A blog formerly known as Bookishness / By Charles Matthews

"Dazzled by so many and such marvelous inventions, the people of Macondo ... became indignant over the living images that the prosperous merchant Bruno Crespi projected in the theater with the lion-head ticket windows, for a character who had died and was buried in one film and for whose misfortune tears had been shed would reappear alive and transformed into an Arab in the next one. The audience, who had paid two cents apiece to share the difficulties of the actors, would not tolerate that outlandish fraud and they broke up the seats. The mayor, at the urging of Bruno Crespi, explained in a proclamation that the cinema was a machine of illusions that did not merit the emotional outbursts of the audience. With that discouraging explanation many ... decided not to return to the movies, considering that they already had too many troubles of their own to weep over the acted-out misfortunes of imaginary beings."
--Gabriel García Márquez, One Hundred Years of Solitude

Friday, October 21, 2022

The Keep (Michael Mann, 1983)







The Keep (Michael Mann, 1983)

Cast: Scott Glenn, Alberta Watson, Jürgen Prochnow, Robert Prosky, Gabriel Byrne, Ian McKellen, William Morgan Sheppard, Royston Tickner, Michael Carter. Screenplay: Michael Mann, based on a novel by F. Paul Wilson. Cinematography: Alex Thomson. Production design: John Box. Film editing: Dov Hoenig. Music: Tangerine Dream.

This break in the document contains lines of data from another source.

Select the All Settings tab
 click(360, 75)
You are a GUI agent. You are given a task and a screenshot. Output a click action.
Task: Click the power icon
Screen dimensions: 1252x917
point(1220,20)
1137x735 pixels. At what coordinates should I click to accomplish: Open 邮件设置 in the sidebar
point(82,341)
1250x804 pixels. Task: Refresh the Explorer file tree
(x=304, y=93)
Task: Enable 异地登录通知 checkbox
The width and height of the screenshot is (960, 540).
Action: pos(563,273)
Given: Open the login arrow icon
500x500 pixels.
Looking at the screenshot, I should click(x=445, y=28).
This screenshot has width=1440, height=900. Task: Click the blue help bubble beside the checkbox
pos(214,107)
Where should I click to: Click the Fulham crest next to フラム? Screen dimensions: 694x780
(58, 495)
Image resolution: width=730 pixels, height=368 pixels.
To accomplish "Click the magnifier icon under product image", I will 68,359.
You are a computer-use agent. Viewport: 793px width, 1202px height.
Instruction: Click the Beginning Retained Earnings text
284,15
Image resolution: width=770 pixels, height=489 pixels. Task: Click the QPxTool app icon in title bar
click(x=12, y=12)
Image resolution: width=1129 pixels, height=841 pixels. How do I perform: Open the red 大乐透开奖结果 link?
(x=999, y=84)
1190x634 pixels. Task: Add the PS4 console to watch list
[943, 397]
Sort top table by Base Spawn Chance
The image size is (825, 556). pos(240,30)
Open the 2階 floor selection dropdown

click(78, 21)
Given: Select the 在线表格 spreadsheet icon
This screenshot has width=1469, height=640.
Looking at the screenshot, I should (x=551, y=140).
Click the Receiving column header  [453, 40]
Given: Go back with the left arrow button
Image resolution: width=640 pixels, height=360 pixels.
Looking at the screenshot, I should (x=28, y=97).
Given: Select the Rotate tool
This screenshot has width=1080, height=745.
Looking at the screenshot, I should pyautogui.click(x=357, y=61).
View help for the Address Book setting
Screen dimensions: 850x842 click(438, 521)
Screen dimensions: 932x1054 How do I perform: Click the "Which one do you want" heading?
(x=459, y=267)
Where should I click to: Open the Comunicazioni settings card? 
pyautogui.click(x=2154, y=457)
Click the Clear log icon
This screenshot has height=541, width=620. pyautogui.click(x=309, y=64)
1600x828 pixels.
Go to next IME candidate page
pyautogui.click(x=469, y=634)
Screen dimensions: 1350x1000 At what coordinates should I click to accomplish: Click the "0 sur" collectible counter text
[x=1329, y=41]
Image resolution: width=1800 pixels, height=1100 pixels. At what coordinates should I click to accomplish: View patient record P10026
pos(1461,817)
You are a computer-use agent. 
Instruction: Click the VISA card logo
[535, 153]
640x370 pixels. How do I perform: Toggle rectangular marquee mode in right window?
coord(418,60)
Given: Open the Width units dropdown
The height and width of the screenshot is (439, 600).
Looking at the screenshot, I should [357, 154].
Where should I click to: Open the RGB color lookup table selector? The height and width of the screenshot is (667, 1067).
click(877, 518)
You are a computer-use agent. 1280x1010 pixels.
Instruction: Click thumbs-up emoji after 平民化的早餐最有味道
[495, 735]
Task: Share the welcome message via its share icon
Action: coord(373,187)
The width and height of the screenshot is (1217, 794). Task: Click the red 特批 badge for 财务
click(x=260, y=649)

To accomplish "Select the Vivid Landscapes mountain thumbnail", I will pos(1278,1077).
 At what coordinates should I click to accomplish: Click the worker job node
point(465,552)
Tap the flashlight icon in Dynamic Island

Could the 210-minute cut of The Keep that Michael Mann originally submitted to Paramount really have been a better film – or even a good one? Because the 96-minute version now available on the Criterion Channel is a hopeless mess, incoherent and only mildly provocative in what ideas it seems to contain about good and evil. The story of its muddled production, the result of studio interference and the death of a key member of the crew, visual effects supervisor Wally Veever, has been widely told. Even its fine cast, which includes Scott Glenn, Jürgen Prochnow, Gabriel Byrne, and Ian McKellen, can’t save it. Glenn, who is one of those actors who make almost any film they’re in better, is oddly cast as some kind of superhero named Glaeken Trismegistus, who instead of setting to work immediately dealing with the monster called Radu Molasar (Michael Carter), spends time bedding Eva Cuza (Alberta Watson), the daughter of the professor (McKellen) brought in to solve the mystery of the keep, the fortress constructed to contain Molasar. Moreover, the professor and his daughter are Jewish, but the SS commandant (Byrne) who has taken charge of the keep doesn’t mind pulling them out of the crowd waiting to be sent to a concentration camp: He’s losing too many Nazi soldiers to the monster. Yes, there’s the makings of a good horror thriller in the film, and there are those who claim to find it in what exists, by filling in its many blanks. But I can only dismiss this as a rare failure by the director who gave us such exceptional films as The Last of the Mohicans (1992), Heat (1995), The Insider (1999), Collateral (2004), and the first movie (and one of the best) to feature Hannibal Lecter, Manhunter (1986). Talk about bouncing back!